(Collected data entries)
□ □ □ □ □

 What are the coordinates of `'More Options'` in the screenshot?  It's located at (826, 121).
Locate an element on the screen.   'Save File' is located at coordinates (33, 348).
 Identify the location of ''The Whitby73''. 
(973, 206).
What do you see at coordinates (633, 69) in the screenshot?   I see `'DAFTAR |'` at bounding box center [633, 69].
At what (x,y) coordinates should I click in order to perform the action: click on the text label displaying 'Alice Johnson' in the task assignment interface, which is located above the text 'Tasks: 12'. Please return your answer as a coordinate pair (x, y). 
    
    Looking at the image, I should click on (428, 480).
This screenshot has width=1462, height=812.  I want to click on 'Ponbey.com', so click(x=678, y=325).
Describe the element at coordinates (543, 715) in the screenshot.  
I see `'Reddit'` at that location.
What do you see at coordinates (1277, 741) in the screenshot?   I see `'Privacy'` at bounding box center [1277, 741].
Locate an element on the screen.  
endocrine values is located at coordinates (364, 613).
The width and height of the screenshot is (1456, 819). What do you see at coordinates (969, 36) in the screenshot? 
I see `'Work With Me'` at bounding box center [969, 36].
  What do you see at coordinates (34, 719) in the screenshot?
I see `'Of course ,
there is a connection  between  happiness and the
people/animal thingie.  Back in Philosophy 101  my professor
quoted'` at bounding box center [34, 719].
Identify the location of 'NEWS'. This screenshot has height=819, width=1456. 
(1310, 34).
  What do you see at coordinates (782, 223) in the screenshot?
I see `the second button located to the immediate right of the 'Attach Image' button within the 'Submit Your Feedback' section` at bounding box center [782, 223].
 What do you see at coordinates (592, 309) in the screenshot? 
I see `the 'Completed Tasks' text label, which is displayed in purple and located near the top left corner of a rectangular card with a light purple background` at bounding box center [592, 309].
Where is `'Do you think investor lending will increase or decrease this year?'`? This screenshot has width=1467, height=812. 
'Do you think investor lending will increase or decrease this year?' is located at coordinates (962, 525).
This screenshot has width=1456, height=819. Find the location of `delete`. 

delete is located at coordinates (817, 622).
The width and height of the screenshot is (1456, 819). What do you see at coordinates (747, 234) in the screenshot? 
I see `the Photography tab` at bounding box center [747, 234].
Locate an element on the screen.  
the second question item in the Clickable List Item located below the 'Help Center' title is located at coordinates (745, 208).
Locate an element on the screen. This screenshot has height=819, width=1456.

□ □ □ □ □

## Problem requirements
Copy out every item above, keeping each word and mark the same.

## Exercise solution
 What are the coordinates of `'More Options'` in the screenshot?  It's located at (826, 121).
Locate an element on the screen.   'Save File' is located at coordinates (33, 348).
 Identify the location of ''The Whitby73''. 
(973, 206).
What do you see at coordinates (633, 69) in the screenshot?   I see `'DAFTAR |'` at bounding box center [633, 69].
At what (x,y) coordinates should I click in order to perform the action: click on the text label displaying 'Alice Johnson' in the task assignment interface, which is located above the text 'Tasks: 12'. Please return your answer as a coordinate pair (x, y). 
    
    Looking at the image, I should click on (428, 480).
This screenshot has width=1462, height=812.  I want to click on 'Ponbey.com', so click(x=678, y=325).
Describe the element at coordinates (543, 715) in the screenshot.  
I see `'Reddit'` at that location.
What do you see at coordinates (1277, 741) in the screenshot?   I see `'Privacy'` at bounding box center [1277, 741].
Locate an element on the screen.  
endocrine values is located at coordinates (364, 613).
The width and height of the screenshot is (1456, 819). What do you see at coordinates (969, 36) in the screenshot? 
I see `'Work With Me'` at bounding box center [969, 36].
  What do you see at coordinates (34, 719) in the screenshot?
I see `'Of course ,
there is a connection  between  happiness and the
people/animal thingie.  Back in Philosophy 101  my professor
quoted'` at bounding box center [34, 719].
Identify the location of 'NEWS'. This screenshot has height=819, width=1456. 
(1310, 34).
  What do you see at coordinates (782, 223) in the screenshot?
I see `the second button located to the immediate right of the 'Attach Image' button within the 'Submit Your Feedback' section` at bounding box center [782, 223].
 What do you see at coordinates (592, 309) in the screenshot? 
I see `the 'Completed Tasks' text label, which is displayed in purple and located near the top left corner of a rectangular card with a light purple background` at bounding box center [592, 309].
Where is `'Do you think investor lending will increase or decrease this year?'`? This screenshot has width=1467, height=812. 
'Do you think investor lending will increase or decrease this year?' is located at coordinates (962, 525).
This screenshot has width=1456, height=819. Find the location of `delete`. 

delete is located at coordinates (817, 622).
The width and height of the screenshot is (1456, 819). What do you see at coordinates (747, 234) in the screenshot? 
I see `the Photography tab` at bounding box center [747, 234].
Locate an element on the screen.  
the second question item in the Clickable List Item located below the 'Help Center' title is located at coordinates (745, 208).
Locate an element on the screen. This screenshot has height=819, width=1456.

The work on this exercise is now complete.